▸ **DATA RECORDS**
»»

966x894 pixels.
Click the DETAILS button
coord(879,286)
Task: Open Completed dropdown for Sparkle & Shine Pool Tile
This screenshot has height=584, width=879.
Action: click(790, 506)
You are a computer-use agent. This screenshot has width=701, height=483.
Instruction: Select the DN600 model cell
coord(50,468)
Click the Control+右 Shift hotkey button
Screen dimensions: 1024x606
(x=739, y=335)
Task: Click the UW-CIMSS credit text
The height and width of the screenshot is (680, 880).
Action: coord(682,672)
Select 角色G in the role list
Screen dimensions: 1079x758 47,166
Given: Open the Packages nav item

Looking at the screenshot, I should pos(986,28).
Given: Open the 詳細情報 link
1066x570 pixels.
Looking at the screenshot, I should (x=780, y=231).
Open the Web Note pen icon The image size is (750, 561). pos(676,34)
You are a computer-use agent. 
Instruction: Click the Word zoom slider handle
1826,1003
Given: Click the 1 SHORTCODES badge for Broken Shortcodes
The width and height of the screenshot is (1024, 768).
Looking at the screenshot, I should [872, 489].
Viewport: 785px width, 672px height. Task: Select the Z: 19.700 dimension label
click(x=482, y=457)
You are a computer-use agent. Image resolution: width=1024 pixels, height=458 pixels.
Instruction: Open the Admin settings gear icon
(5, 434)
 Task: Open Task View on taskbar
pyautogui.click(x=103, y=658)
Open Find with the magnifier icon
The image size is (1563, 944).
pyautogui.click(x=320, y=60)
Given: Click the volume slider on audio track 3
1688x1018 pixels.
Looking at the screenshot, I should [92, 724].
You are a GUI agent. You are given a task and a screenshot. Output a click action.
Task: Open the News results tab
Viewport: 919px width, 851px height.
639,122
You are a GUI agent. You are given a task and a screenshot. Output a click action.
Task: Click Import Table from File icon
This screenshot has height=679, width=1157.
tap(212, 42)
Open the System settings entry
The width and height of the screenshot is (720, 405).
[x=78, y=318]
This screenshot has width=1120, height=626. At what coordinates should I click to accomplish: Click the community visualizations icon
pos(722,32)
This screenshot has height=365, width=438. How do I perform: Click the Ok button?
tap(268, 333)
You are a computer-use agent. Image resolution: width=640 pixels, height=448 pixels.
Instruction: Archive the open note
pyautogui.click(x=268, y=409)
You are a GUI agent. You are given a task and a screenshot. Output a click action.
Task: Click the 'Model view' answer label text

««

▸ **BRIEF**
Copy all of the material above line for line, without changing anything.

▸ **SOLUTION TO THIS TASK**
966x894 pixels.
Click the DETAILS button
coord(879,286)
Task: Open Completed dropdown for Sparkle & Shine Pool Tile
This screenshot has height=584, width=879.
Action: click(790, 506)
You are a computer-use agent. This screenshot has width=701, height=483.
Instruction: Select the DN600 model cell
coord(50,468)
Click the Control+右 Shift hotkey button
Screen dimensions: 1024x606
(x=739, y=335)
Task: Click the UW-CIMSS credit text
The height and width of the screenshot is (680, 880).
Action: coord(682,672)
Select 角色G in the role list
Screen dimensions: 1079x758 47,166
Given: Open the Packages nav item

Looking at the screenshot, I should pos(986,28).
Given: Open the 詳細情報 link
1066x570 pixels.
Looking at the screenshot, I should (x=780, y=231).
Open the Web Note pen icon The image size is (750, 561). pos(676,34)
You are a computer-use agent. 
Instruction: Click the Word zoom slider handle
1826,1003
Given: Click the 1 SHORTCODES badge for Broken Shortcodes
The width and height of the screenshot is (1024, 768).
Looking at the screenshot, I should [872, 489].
Viewport: 785px width, 672px height. Task: Select the Z: 19.700 dimension label
click(x=482, y=457)
You are a computer-use agent. Image resolution: width=1024 pixels, height=458 pixels.
Instruction: Open the Admin settings gear icon
(5, 434)
 Task: Open Task View on taskbar
pyautogui.click(x=103, y=658)
Open Find with the magnifier icon
The image size is (1563, 944).
pyautogui.click(x=320, y=60)
Given: Click the volume slider on audio track 3
1688x1018 pixels.
Looking at the screenshot, I should [92, 724].
You are a GUI agent. You are given a task and a screenshot. Output a click action.
Task: Open the News results tab
Viewport: 919px width, 851px height.
639,122
You are a GUI agent. You are given a task and a screenshot. Output a click action.
Task: Click Import Table from File icon
This screenshot has height=679, width=1157.
tap(212, 42)
Open the System settings entry
The width and height of the screenshot is (720, 405).
[x=78, y=318]
This screenshot has width=1120, height=626. At what coordinates should I click to accomplish: Click the community visualizations icon
pos(722,32)
This screenshot has height=365, width=438. How do I perform: Click the Ok button?
tap(268, 333)
You are a computer-use agent. Image resolution: width=640 pixels, height=448 pixels.
Instruction: Archive the open note
pyautogui.click(x=268, y=409)
You are a GUI agent. You are given a task and a screenshot. Output a click action.
Task: Click the 'Model view' answer label text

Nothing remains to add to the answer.